20 de Março de 2017. Dez horas da noite. Valdemir vagarosamente abriu a porta do Quarto 32, encontrando sua moradora lendo um livro por baixo de suas cobertas.
— Tsc tsc tsc… — expressou Monique, o observando. — Não é muito educado abrir a porta do quarto de alguém sem bater primeiro.
— Não é como se eu não tivesse sido convidado — disse o professor sem vergonha, fechando a porta atrás de si. — Vais me contar a que veio? O propósito deste convite inusitado?
— Você é bem o que pensei que era — respondeu, balançando a cabeça. — O tipo de pessoa que a gente oferece a mão e já quer o braço. Também era assim o seu relacionamento com a Márcia?
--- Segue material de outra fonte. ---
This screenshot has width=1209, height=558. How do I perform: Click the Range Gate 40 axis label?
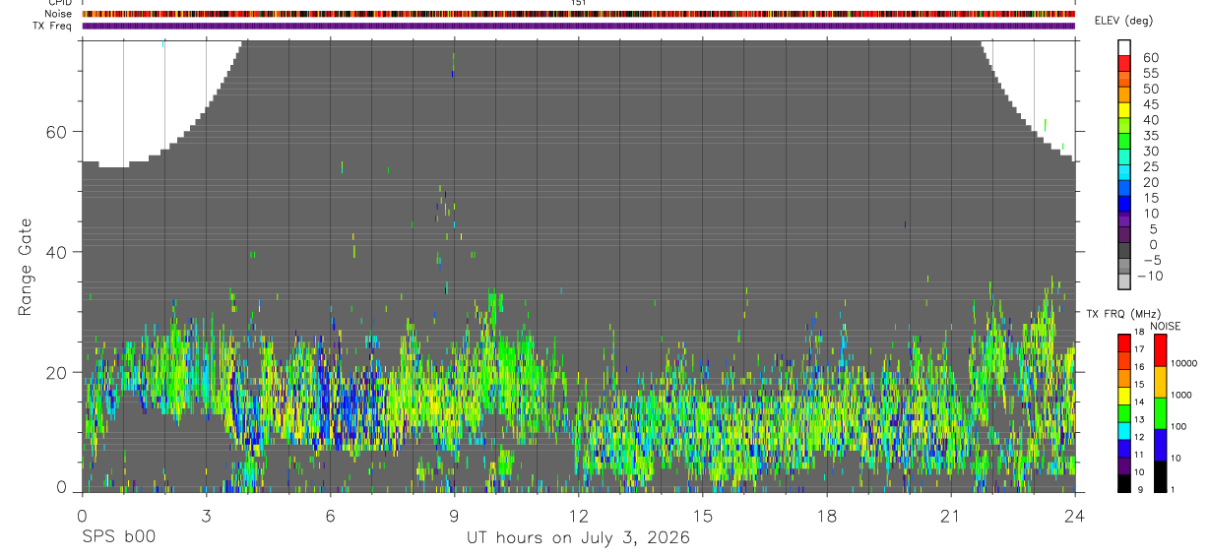click(x=58, y=252)
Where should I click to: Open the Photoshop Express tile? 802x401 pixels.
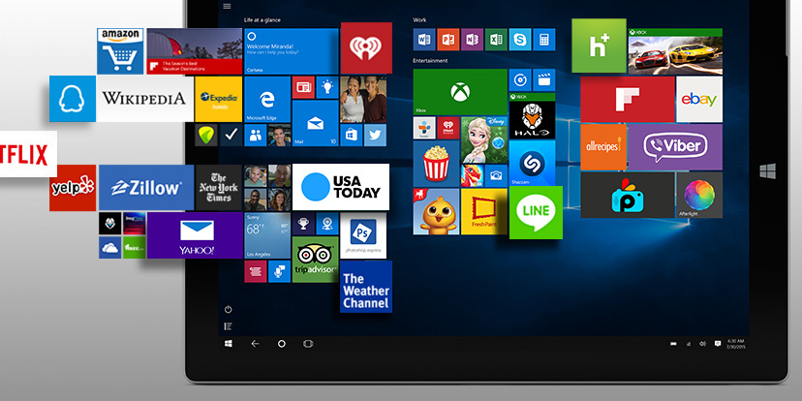365,235
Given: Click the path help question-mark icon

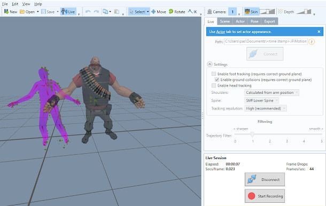Looking at the screenshot, I should tap(311, 42).
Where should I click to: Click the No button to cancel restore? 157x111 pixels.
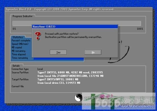tap(93, 52)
Valdemir permaneceu quieto por alguns segundos, cruzou os braços, suspirou.
— Quem te contou?
— Não importa — ela continuou. — O que importa é que acho que você sabe mais sobre o que aconteceu com ela, e não falou nada.
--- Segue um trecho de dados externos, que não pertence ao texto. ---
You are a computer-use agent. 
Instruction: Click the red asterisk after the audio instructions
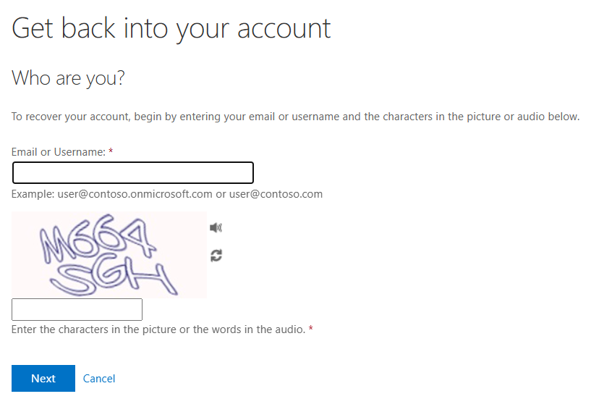click(311, 329)
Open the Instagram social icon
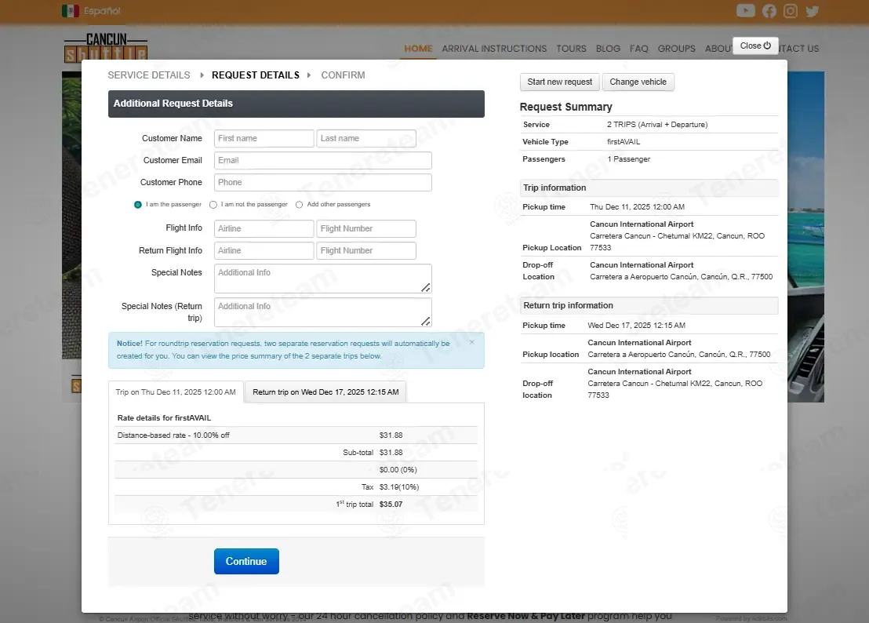The image size is (869, 623). click(791, 11)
— É porque eu sei meu lugar — ele respondeu. — E você deveria saber o seu. Não é meu papel questionar o que vem de cima. A Márcia sabia disso, mas se metia demais onde não devia. Uma hora ou outra, ia dar merda.
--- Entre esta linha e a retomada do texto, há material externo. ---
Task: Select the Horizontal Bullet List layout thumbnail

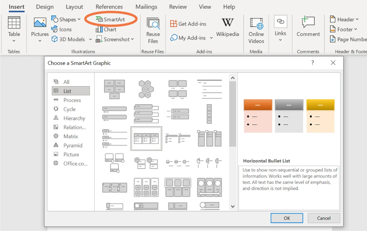Action: [x=146, y=138]
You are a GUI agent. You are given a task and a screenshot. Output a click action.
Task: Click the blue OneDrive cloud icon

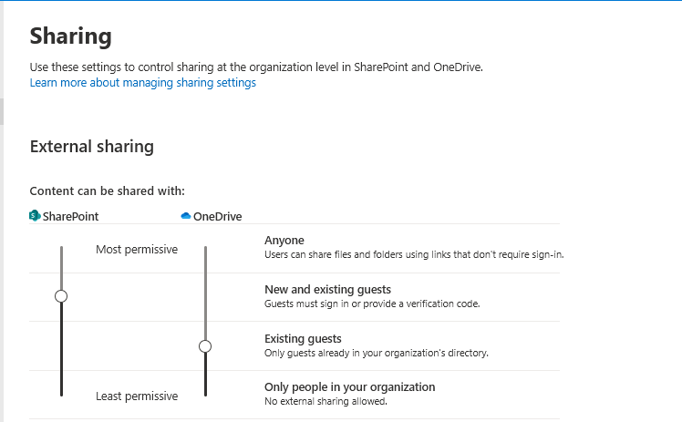click(x=186, y=216)
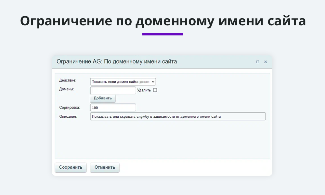Cancel editing via the Отменить button
The width and height of the screenshot is (325, 195).
point(105,167)
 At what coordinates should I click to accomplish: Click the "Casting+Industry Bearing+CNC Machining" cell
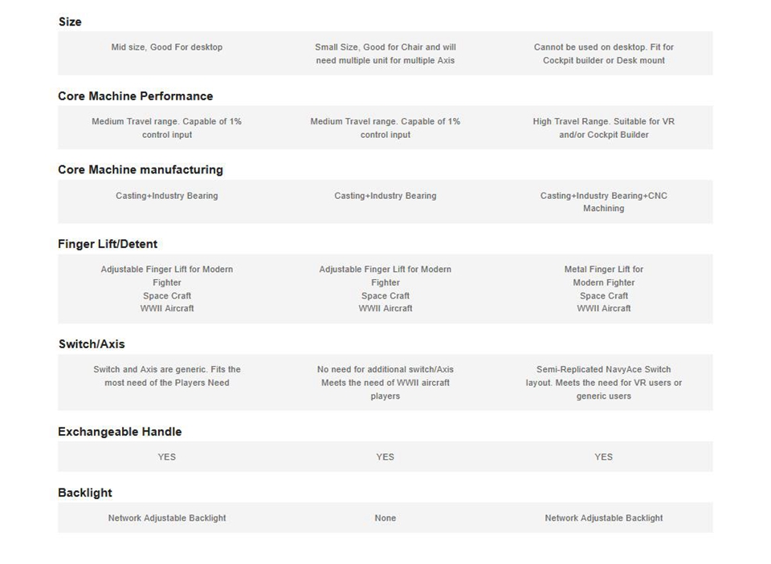[604, 202]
— E vocês ainda estavam juntos quando aconteceu?
— Não — respondeu Valdemir, se aproximando e sentando na cama, ao lado da governanta. — Faz tempo já. Fazia tempo desde que não nos envolvíamos mais.
— Mas você ainda a amava? — perguntou Monique, ao notar uma pequena lágrima escorrendo dos olhos do professor desajeitado.
— Sim — ele sussurrou, com um ar triste. — Mas não era nosso destino ficarmos juntos.
— Entendo.
— E você? — Valdemir perguntou. — Afinal, você vai me contar o que veio fazer aqui? Desde o primeiro dia, você pareceu muito confortável para alguém que estava pisando na Academia pela primeira vez.
Monique finalmente colocou o livro de lado, confortavelmente levantou seu tronco e sentou-se na cama, aproximando-se de Valdemir, e falou:
— Era o meu destino — disse ela, enquanto o professor levantou uma sobrancelha. — Era o meu destino voltar. Eu tinha uma missão a cumprir.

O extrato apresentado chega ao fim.